Suhu Saat Puncak Haji di Armina 8-10 Derajat Celcius
Minggu, 01 Jan 2006 08:08 WIB
Madinah - Pelaksanaan ibadah haji kurang sembilan hari lagi. Segala persiapan di Arafah-Mina telah dilakukan pemerintah Arab Saudi. Jamaah haji juga sedang mempersiapkan diri. Salah satu yang perlu disiasati jamaah haji nanti adalah menghadapi udara dingin. Sebab, suhu pada tanggal 8-13 Dzulhijjah, suhu udara diperkirakan akan menurun drastis."Berdasarkan prakiraan cuaca, suhu menurun mulai tanggal 8 Dzulhijjah. Tapi, suhu paling dingin akan dicapai pada tanggal 13 Dzulhijjah," kata Wakil Kepala Daerah Kerja (Daker) Bidang Pelayanan Kesehatan PPIH Madinah, Dr Anasrul S Rahman, saat memberikan pembekalan kepada petugas haji di Kantor Daker Madinah, Jl. Airport, Madinah, Sabtu (31/12/2005).Menurut Anasrul, suhu di Makkah pada tanggal 13 Dzulhijjah sekitar 13 derajat Celcius.
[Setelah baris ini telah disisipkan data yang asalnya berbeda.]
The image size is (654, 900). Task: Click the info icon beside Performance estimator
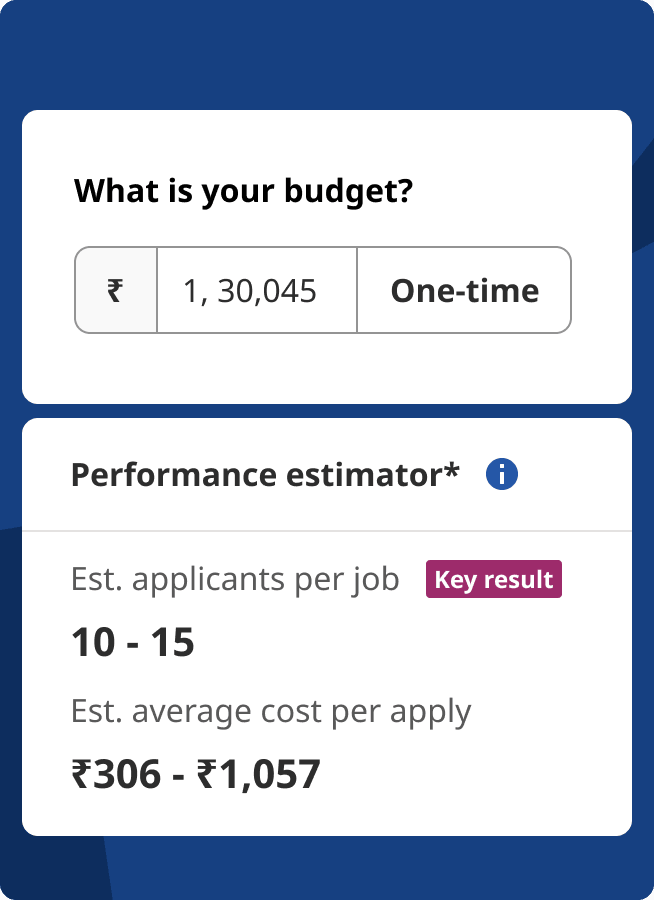coord(501,475)
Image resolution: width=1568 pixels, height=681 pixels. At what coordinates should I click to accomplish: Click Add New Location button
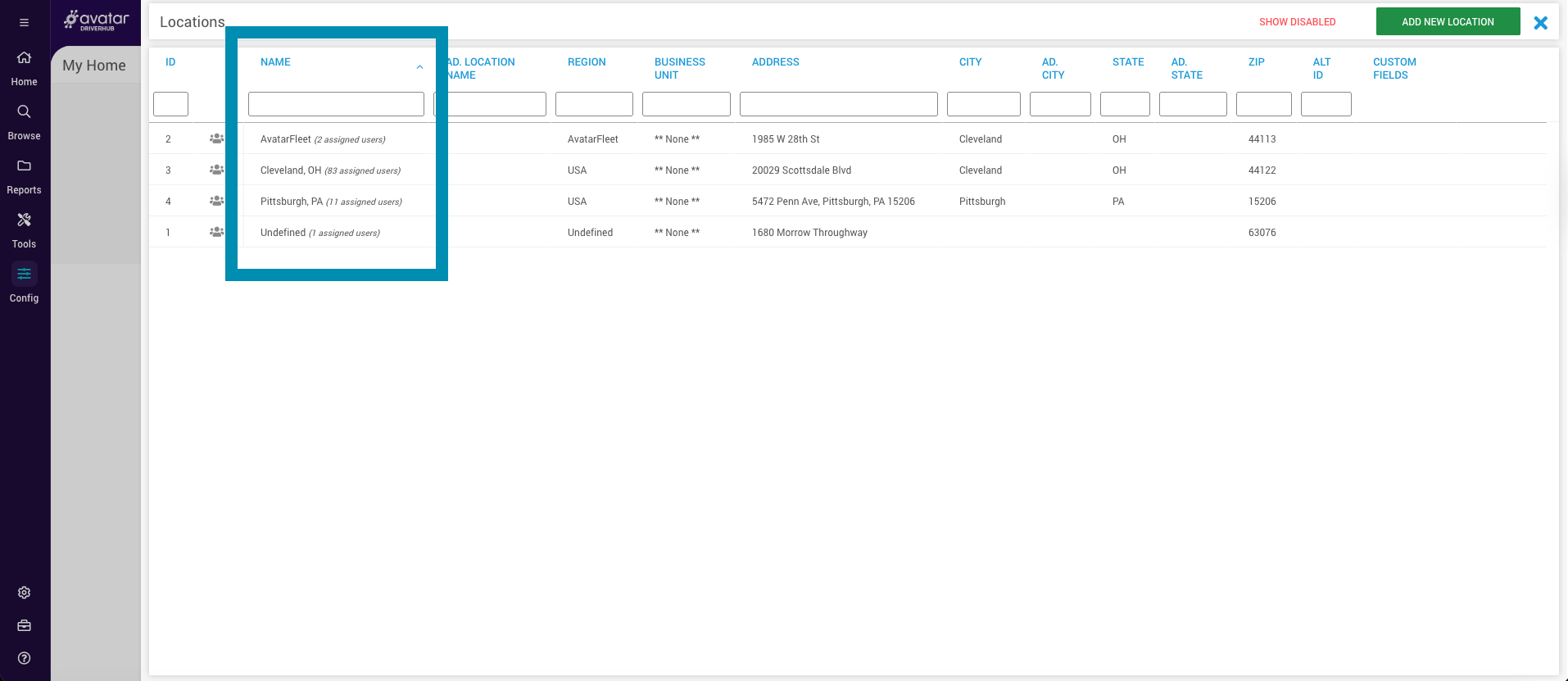click(1448, 22)
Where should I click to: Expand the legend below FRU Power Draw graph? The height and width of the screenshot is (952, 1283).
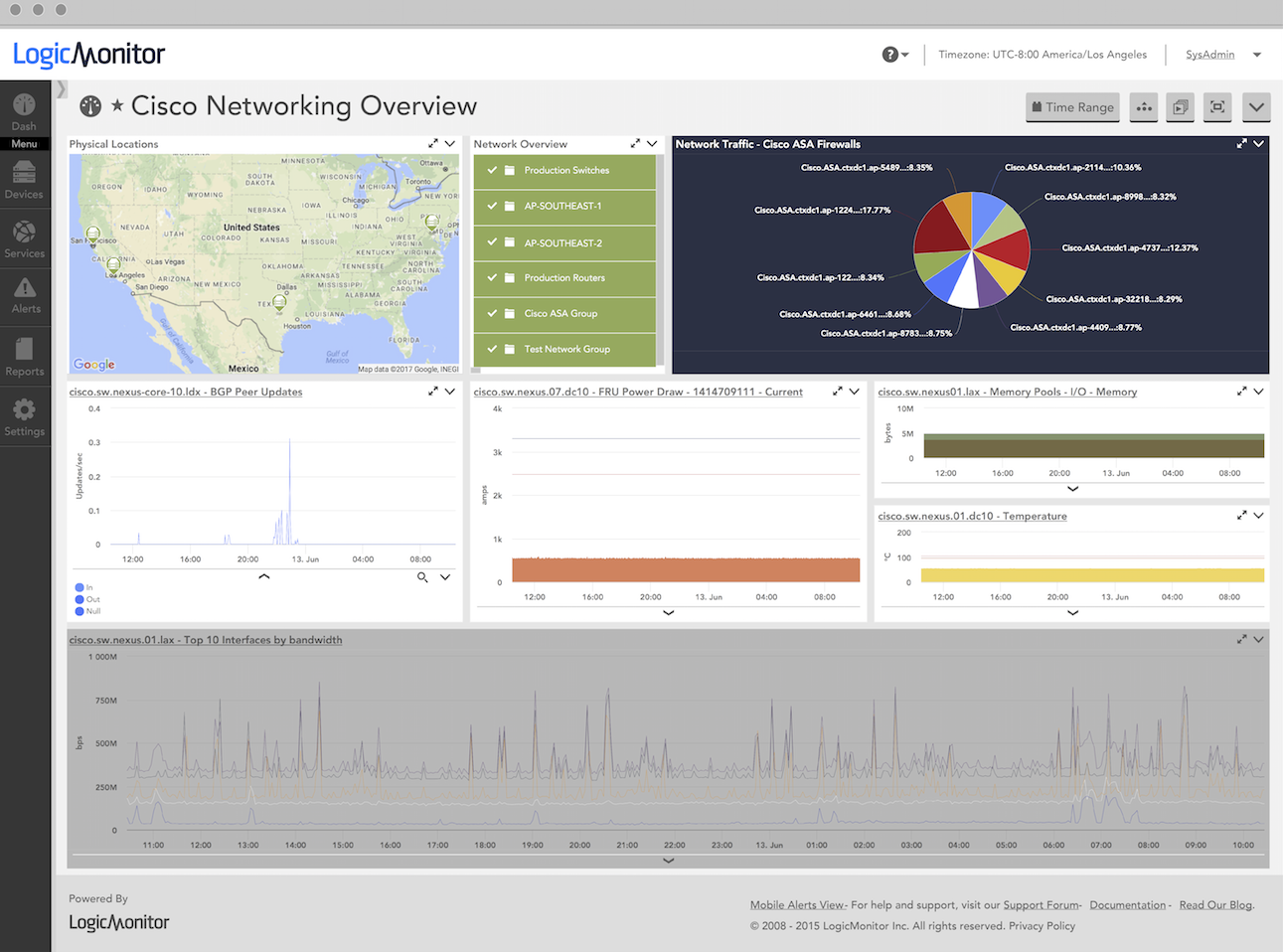[669, 613]
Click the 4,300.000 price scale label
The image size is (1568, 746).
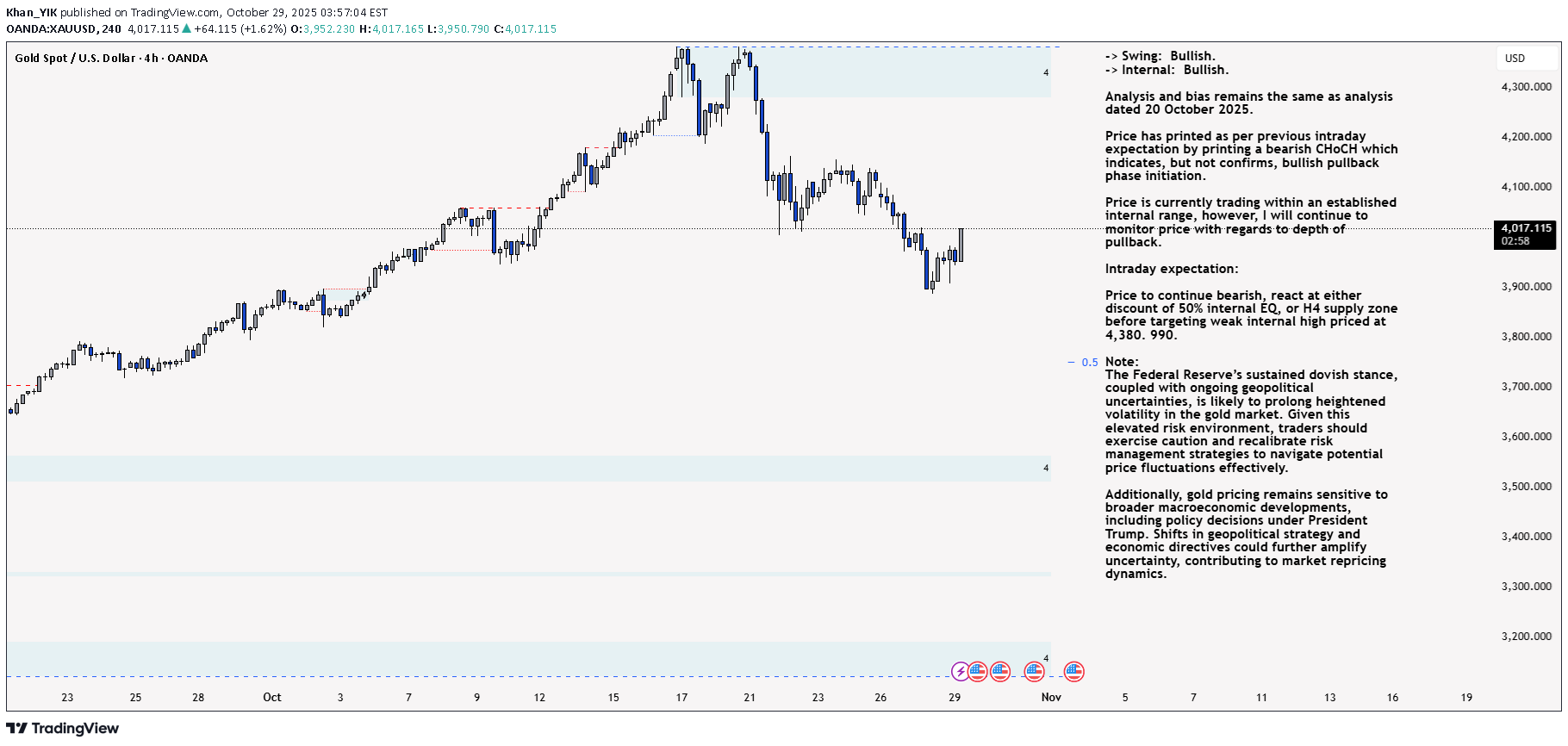click(x=1526, y=87)

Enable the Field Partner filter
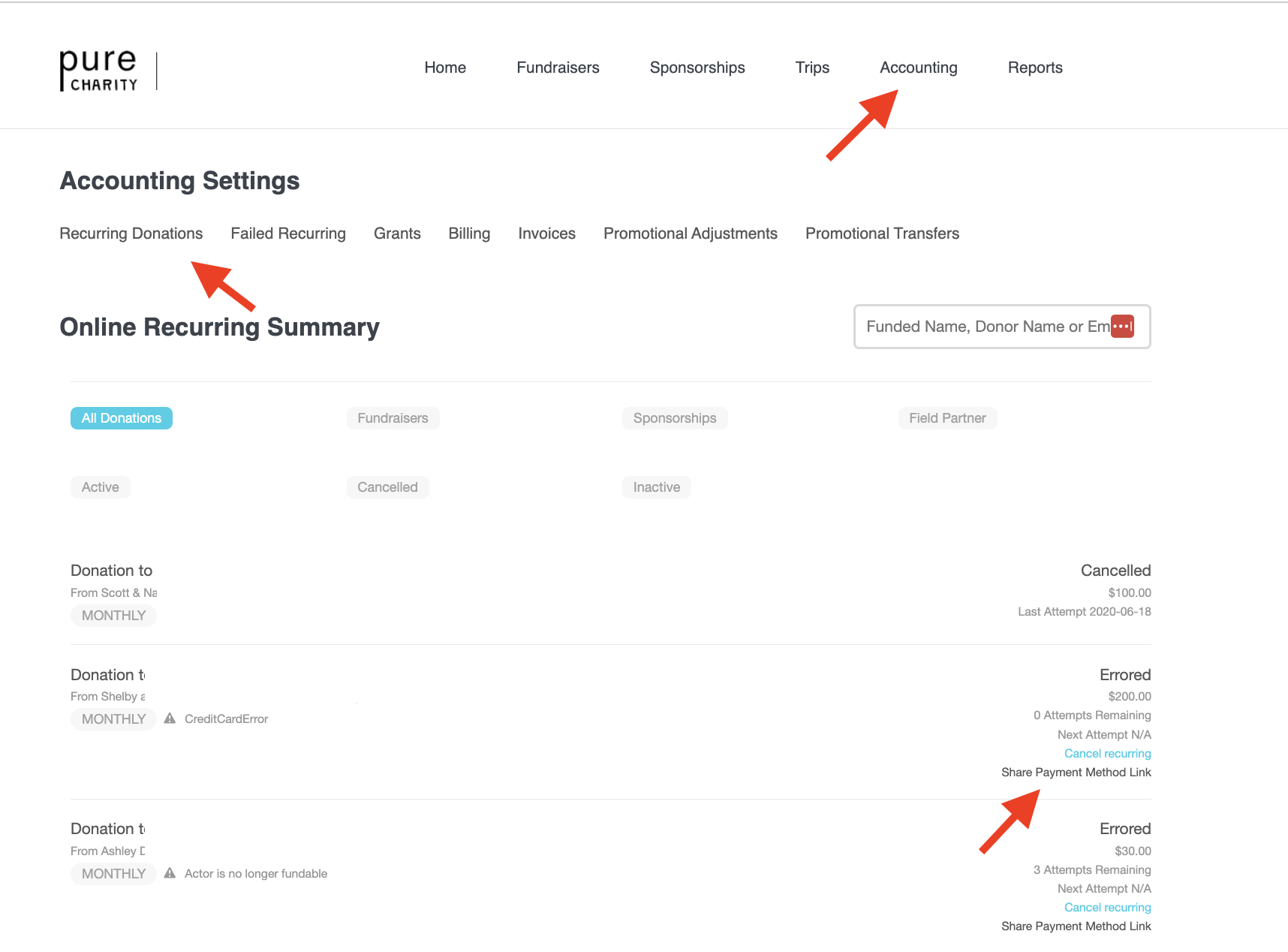(x=947, y=418)
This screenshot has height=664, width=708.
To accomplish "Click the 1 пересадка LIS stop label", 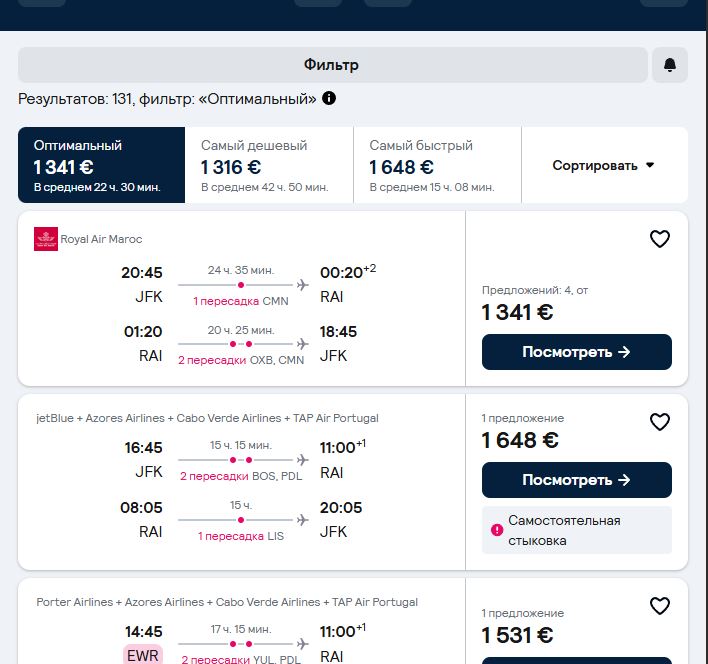I will [x=241, y=536].
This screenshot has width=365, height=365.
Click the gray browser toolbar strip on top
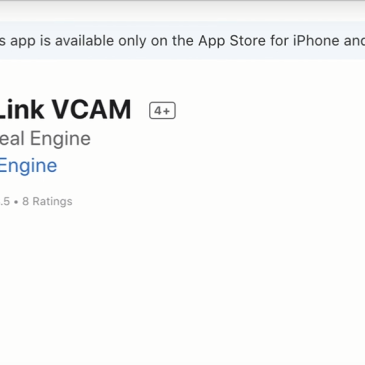182,11
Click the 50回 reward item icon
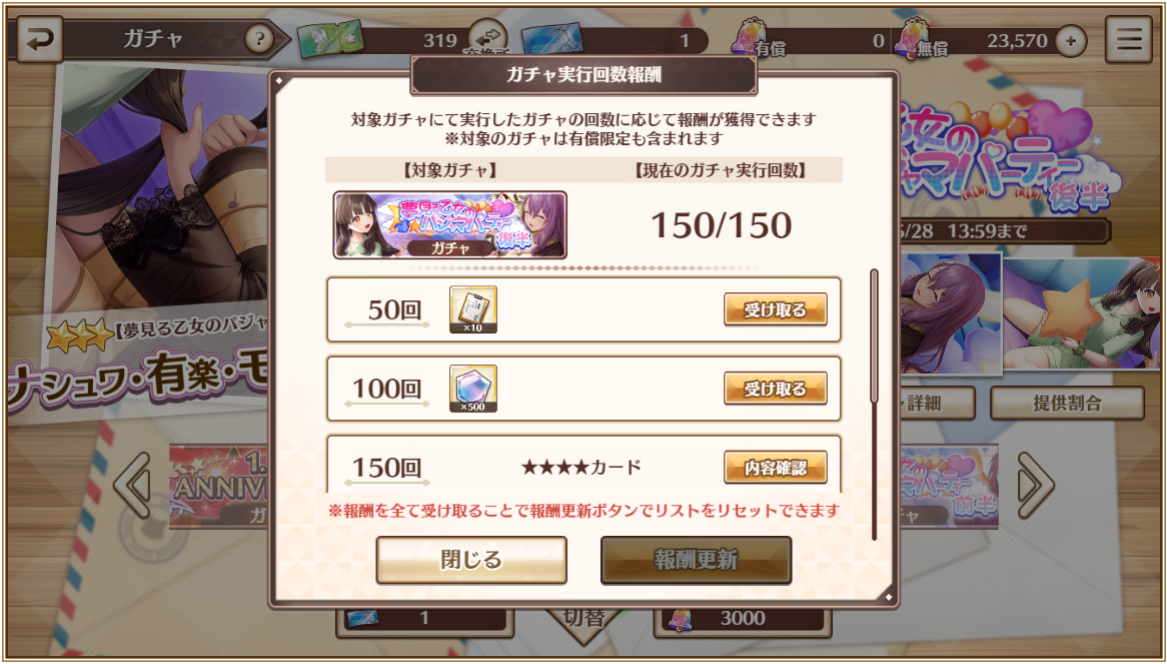The image size is (1167, 664). (473, 309)
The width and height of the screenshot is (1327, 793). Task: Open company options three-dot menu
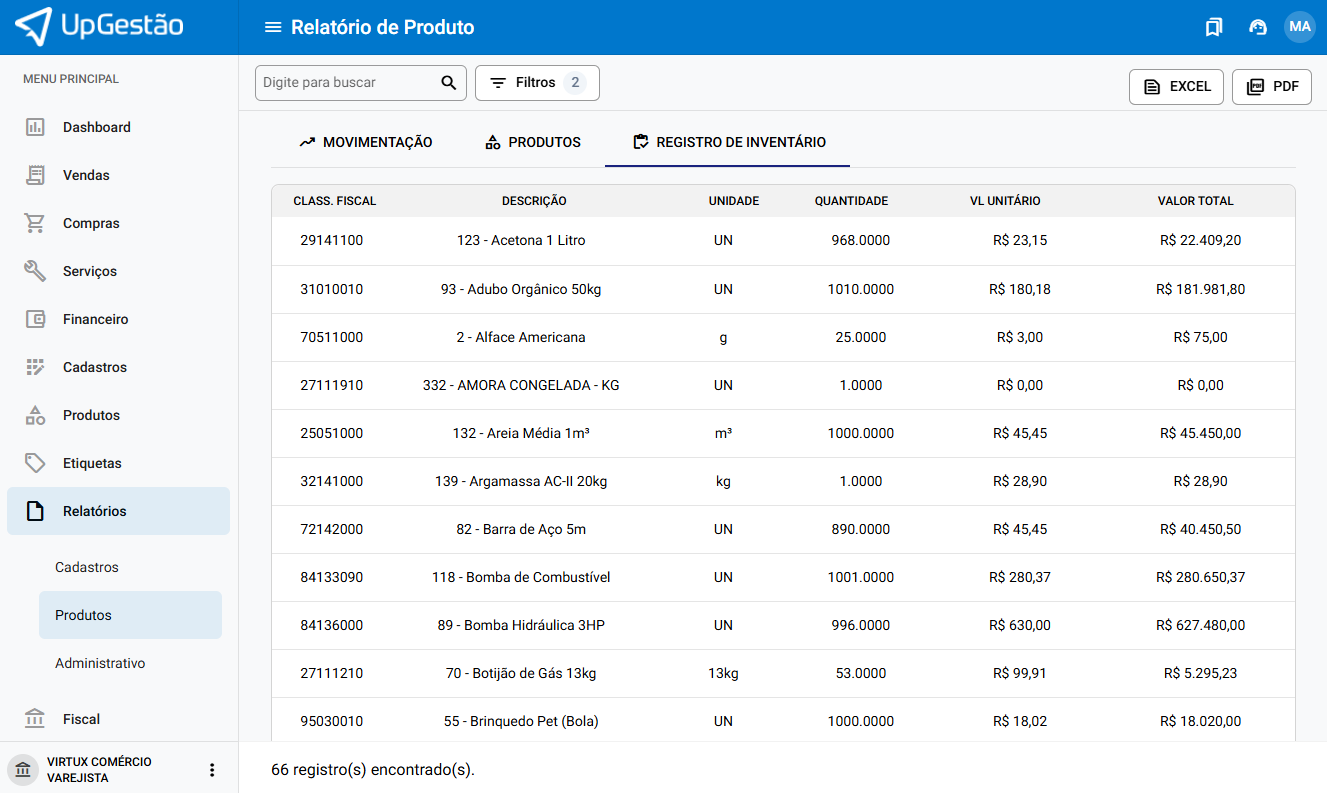(211, 770)
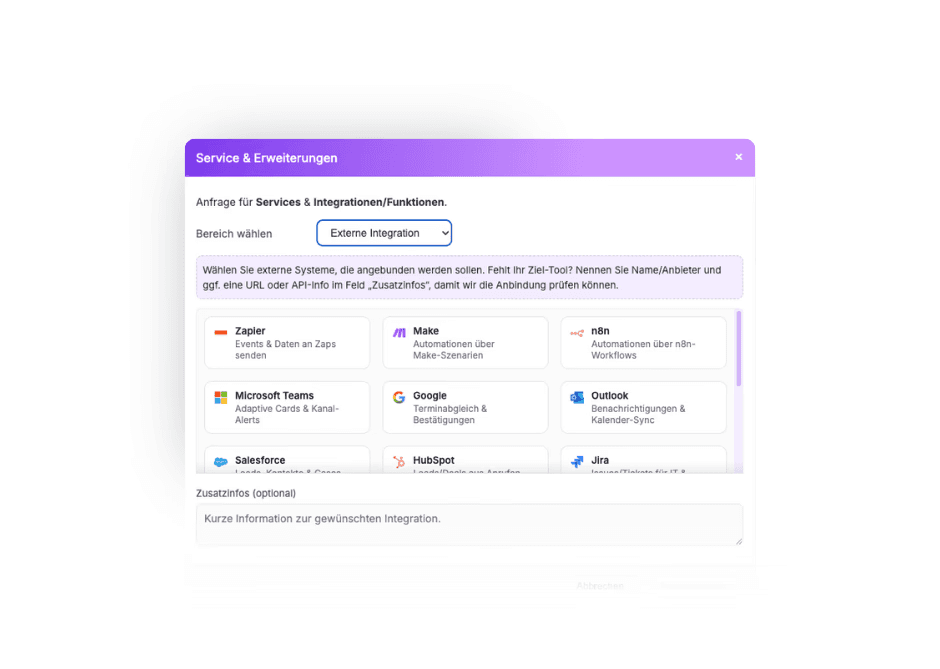The image size is (940, 669).
Task: Close the Service & Erweiterungen dialog
Action: [739, 157]
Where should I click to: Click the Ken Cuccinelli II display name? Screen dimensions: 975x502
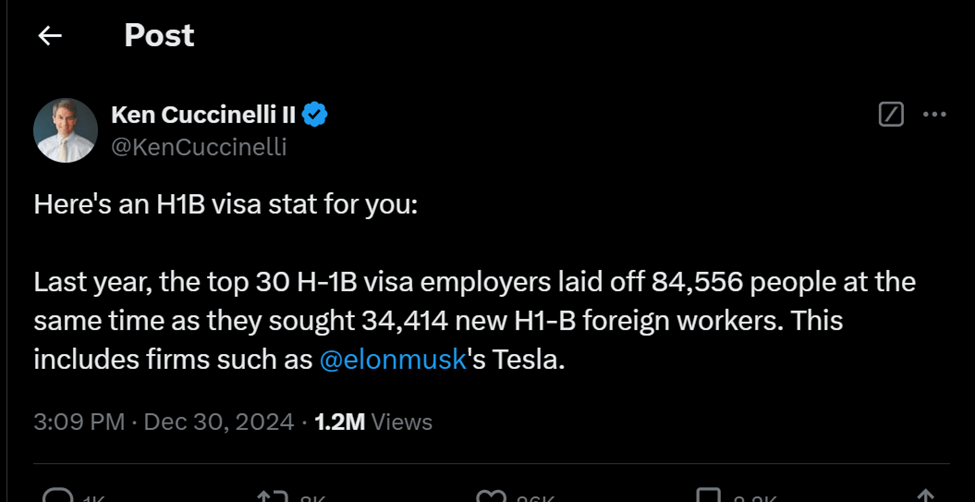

Sedangkan di Madinah mencapai 5 derajat Celcius. "Jadi, suhu Armina ya di tengah-tengahnya, antara 8-10 derajat Celcius," kata dia.Untuk menghadapi suhu rendah ini, petugas haji dan jamaah haji diimbau mempersiapkan diri membawa barang-barang yang diperlukan agar tidak kedinginan. "Karena saat wukuf laki-laki hanya diperbolehkan mengenakan pakaian ihram, maka sebaiknya mengenakan pakaian ihram yang tebal atau mengenakan pakaian ihram rangkap dua," ungkap Anasrul.Petugas dan jamaah haji juga diimbau membawa pakaian tebal atau jaket, dan penutup kepala. Pakaian ini bisa dikenakan setelah jamaah haji selesai melakukan jumrah aqabah dan tahallul. "Terutama bagi petugas yang tanggal 13 Dzulhijjah masih berada di lapangan, karena saat itu suhu pas dingin-dinginnya," ujar dia.Selain berbekal pakaian ihram tebal, para jamaah haji juga diimbau untuk membawa makanan ringan yang langsung bisa dimakan (tidak perlu dimasak terlebih dulu). Selain itu juga perlu membawa suplemen untuk meningkatkan ketahanan tubuh.